Von Robert Baumanns und Sandra Ebert

Planungsskandal im Kulturdezernat: Die Kosten für Einrichtung, Umzug und Betrieb des neuen Rautenstrauch-Joest-Museums sind mit 13,3 Millionen Euro fast doppelt so hoch wie ursprünglich geplant. Die Politik ist empört.

Kosten für die Einrichtung des Museums, Umzugskosten vom Ubierring zum Neumarkt und Betriebskosten wurden nicht oder nur unzureichend kalkuliert: „Es wurden zwar die Kosten für die Toilettenräume kalkuliert, aber die dazugehörigen Kloschüsseln und Waschbecken wurden vergessen“, tobt FDP-Fraktionsgeschäftsführer Ulrich Breite. „Wir wollen jetzt genau wissen, wie die Kosten zustande kommen und warum man uns nicht früher informiert hat.“

Prof. Dr. Klaus Schneider, Direktor des Rautenstrauch-Joest-Museums ärgert sich: „Jetzt tun alle plötzlich so, als sei das eine Fehlplanung. Das ist überhaupt nicht wahr! Wir haben bereits 2004 diese Kosten von etwa 14 Millionen für die Einrichtung genannt, das Rechnungsprüfungsamt hat sie akzeptiert.“ Aber vom Kämmerer sei nur eine Teilsumme zur Verfügung gestellt worden.

Das weist Kassenhüter Peter Michael Soénius (CDU) zurück: „Ich kann nur das in den Haushalt einstellen, was mir der zuständige Dezernent anmeldet.“ Und der zuständige Kulturdezernent ist Georg Quander. Und der hat weniger angemeldet, als notwendig gewesen wäre.

Auf Quanders Äußerungen reagiert SPD-Kultursprecher Dr. Hans-Georg Bögner empört: „Das ist ein Armutszeugnis der Verwaltung. Man fühlt sich als verantwortungsvoller Politiker schon an der Nase herumgeführt. Einerseits soll man für die ständige Erhöhung des Kulturetats eintreten, andererseits kommen die plötzlich mit zusätzlichen sieben Millionen um die Ecke!“ Bögner weiter: „Wir werden dafür plädieren, dass wenigstens der Umzug des Rautenstrauch-Joest-Museums aus dem laufenden Kulturetat bezahlt werden muss!“


Kölnische Rundschau
Bei zwölf Millionen ist Schluss
Kostendeckel für Kulturzentrum - Mehrbedarf aus Kulturetat

Die nicht gedeckten Mehrkosten für das Kulturzentrum am Neumarkt, die von der Verwaltung auf 6,3 Millionen Euro beziffert worden waren, will Kulturdezernent Professor Georg Quander aus Erhöhungsmitteln für den Kulturetat im Rahmen des Doppelhaushaltes finanzieren. Dies kündigte er gestern nach vorheriger Beratung mit den Fraktionen im Kulturausschuss an. Auf Vorschlag der Grünen sollen die gesamten Umzugs-, Einrichtungs- und Betriebskosten aber "gedeckelt" werden und zwölf Millionen Euro nicht überschreiten. "Damit es keine Überraschung mehr gibt", so Peter Sörries.

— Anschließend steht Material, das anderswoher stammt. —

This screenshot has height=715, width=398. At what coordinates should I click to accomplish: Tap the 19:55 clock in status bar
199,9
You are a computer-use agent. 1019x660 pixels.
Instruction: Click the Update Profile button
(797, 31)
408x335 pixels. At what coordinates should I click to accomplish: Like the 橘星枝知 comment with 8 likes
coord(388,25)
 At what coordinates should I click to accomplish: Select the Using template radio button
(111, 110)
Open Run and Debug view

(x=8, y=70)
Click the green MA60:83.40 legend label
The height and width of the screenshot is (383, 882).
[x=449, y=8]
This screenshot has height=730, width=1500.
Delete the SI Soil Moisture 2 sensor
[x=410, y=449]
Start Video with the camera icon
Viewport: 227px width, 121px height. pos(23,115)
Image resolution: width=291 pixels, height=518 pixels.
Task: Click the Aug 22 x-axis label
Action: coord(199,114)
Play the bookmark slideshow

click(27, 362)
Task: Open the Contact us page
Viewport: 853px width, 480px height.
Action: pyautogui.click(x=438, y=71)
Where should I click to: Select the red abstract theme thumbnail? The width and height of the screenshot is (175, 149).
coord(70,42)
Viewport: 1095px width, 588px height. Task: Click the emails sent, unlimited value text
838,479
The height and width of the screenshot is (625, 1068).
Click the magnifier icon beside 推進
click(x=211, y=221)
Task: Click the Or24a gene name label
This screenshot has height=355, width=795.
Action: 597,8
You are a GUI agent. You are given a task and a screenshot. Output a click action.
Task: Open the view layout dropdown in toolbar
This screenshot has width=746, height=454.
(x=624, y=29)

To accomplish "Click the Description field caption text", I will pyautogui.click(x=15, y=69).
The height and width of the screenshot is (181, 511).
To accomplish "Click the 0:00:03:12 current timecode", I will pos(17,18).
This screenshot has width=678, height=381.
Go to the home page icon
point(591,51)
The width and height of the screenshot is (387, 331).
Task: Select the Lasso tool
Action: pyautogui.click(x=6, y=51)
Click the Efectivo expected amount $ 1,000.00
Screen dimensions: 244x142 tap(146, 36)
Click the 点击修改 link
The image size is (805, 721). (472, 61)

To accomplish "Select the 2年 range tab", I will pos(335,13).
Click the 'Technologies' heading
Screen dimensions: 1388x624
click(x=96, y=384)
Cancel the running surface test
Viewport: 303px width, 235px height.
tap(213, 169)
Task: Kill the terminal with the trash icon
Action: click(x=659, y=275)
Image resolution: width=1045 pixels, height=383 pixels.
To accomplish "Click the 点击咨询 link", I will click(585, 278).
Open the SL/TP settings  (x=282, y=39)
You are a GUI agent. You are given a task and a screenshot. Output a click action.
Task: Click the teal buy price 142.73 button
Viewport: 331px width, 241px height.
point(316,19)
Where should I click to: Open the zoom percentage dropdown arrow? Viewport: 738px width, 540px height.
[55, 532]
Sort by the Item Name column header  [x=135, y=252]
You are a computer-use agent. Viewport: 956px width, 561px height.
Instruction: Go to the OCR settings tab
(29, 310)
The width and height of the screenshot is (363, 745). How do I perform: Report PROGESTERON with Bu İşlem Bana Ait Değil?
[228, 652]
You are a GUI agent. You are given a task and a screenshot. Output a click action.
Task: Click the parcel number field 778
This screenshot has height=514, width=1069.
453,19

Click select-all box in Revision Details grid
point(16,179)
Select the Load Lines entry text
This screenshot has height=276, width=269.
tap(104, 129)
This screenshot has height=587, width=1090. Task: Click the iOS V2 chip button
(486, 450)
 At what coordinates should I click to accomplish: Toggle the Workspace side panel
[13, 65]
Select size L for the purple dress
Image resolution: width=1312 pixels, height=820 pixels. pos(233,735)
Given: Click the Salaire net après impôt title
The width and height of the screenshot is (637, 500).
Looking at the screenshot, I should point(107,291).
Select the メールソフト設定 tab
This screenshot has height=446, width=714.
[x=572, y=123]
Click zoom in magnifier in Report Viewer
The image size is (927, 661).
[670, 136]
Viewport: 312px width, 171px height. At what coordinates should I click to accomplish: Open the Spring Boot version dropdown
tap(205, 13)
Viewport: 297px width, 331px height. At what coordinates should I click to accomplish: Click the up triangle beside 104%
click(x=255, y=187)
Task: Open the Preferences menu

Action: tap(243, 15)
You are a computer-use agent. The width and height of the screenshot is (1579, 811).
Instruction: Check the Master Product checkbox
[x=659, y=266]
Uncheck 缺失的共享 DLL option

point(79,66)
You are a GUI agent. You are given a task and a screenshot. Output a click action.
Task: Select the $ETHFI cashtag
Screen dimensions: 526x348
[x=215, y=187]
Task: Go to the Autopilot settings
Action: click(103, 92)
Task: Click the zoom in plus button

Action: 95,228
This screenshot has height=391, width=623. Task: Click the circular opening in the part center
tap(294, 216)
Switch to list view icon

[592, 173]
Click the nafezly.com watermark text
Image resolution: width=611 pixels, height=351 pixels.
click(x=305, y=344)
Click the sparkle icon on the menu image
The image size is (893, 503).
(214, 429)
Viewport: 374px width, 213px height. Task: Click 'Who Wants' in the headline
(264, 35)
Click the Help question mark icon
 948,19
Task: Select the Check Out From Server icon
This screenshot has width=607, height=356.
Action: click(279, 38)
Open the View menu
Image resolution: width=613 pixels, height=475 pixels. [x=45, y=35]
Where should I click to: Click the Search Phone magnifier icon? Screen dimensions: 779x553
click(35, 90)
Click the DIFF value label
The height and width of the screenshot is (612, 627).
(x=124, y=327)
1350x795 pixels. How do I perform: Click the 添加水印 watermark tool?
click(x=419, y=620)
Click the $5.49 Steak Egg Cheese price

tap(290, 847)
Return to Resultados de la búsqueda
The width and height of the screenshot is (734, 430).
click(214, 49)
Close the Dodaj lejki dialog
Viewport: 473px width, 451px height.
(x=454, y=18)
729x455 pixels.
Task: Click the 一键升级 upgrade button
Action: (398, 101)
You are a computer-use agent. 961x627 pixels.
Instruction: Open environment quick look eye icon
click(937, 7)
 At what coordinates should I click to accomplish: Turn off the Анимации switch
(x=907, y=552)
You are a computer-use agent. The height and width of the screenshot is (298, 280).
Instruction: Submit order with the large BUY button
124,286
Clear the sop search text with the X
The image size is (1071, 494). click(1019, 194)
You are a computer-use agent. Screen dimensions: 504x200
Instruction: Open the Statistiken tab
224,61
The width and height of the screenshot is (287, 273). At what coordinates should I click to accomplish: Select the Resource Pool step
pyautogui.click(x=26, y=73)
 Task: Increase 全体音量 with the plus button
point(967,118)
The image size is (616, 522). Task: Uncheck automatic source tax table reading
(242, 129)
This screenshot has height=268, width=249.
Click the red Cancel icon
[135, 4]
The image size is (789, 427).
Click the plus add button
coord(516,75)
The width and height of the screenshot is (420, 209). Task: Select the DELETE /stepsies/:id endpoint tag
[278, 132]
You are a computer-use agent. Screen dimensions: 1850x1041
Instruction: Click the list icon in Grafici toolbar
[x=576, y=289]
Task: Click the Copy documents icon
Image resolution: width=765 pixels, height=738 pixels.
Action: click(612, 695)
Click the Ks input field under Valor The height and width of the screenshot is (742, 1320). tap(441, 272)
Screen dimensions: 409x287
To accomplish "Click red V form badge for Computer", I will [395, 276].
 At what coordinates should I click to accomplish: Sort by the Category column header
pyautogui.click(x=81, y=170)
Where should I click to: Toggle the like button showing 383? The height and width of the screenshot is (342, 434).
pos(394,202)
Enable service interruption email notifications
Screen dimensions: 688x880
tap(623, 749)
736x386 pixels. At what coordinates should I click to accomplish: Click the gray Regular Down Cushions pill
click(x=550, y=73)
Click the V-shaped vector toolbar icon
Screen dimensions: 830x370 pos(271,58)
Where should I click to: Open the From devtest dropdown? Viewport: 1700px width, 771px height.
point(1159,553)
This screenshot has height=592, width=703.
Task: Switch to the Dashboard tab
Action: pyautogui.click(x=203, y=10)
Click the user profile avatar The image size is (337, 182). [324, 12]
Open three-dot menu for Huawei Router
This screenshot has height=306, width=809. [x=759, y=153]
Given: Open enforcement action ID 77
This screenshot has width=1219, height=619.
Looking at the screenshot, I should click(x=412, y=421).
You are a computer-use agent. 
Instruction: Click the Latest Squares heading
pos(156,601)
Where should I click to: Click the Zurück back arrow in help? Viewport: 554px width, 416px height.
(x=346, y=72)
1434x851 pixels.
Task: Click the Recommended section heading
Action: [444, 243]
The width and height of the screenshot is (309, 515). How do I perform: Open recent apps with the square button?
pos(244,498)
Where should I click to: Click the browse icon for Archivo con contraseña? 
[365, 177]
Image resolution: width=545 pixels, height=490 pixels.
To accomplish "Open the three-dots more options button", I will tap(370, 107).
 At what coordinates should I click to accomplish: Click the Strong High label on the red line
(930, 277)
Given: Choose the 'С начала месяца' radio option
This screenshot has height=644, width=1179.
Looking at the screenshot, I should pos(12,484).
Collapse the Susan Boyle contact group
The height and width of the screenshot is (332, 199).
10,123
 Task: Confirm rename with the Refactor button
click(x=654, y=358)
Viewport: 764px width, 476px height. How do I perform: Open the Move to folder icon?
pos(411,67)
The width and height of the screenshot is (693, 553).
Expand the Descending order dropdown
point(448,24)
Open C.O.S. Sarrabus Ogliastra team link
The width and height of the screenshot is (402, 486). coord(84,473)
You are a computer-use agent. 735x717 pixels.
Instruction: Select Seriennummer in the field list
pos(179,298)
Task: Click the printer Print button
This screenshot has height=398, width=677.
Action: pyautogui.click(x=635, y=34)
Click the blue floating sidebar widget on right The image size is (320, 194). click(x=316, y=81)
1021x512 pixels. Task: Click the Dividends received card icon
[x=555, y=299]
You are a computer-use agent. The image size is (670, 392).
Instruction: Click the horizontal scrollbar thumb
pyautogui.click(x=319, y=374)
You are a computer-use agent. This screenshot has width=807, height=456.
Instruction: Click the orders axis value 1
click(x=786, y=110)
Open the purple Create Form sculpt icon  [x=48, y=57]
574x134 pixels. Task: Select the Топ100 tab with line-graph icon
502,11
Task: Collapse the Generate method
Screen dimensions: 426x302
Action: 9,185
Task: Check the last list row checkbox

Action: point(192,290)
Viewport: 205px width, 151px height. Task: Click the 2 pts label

Ursprünglich waren für den Museumskomplex nur sieben Millionen Euro veranschlagt worden, so dass sich die Kosten fast verdoppelt haben. Der Ausgleich über den Kulturetat sei "eine klare Akzentsetzung für das Neubauprojekt", erläuterte Quander. Dadurch könnten andere kulturelle Projekte, "die wir auch für wichtig halten, erst einmal nicht finanziert werden". Über die geänderte Beschlussvorlage sollen Finanzausschuss und Rat in ihren nächsten Sitzungen entscheiden.

Einstimmig verabschiedete der Ausschuss einen Dringlichkeitsantrag der FDP, in dem die Verwaltung aufgefordert wird, detailliert aufzuklären, wie es zu der "groben Fehleinschätzung" der zu erwartenden Kosten gekommen ist. Dabei sei auch der Verdacht auszuräumen, dass es sich bei diesem Vorgang um "wissentliche Fehlinformationen der politischen Gremien" handelt. Die entsprechenden Erläuterungen sollen zur Sitzung des Finanzausschuss vorliegen.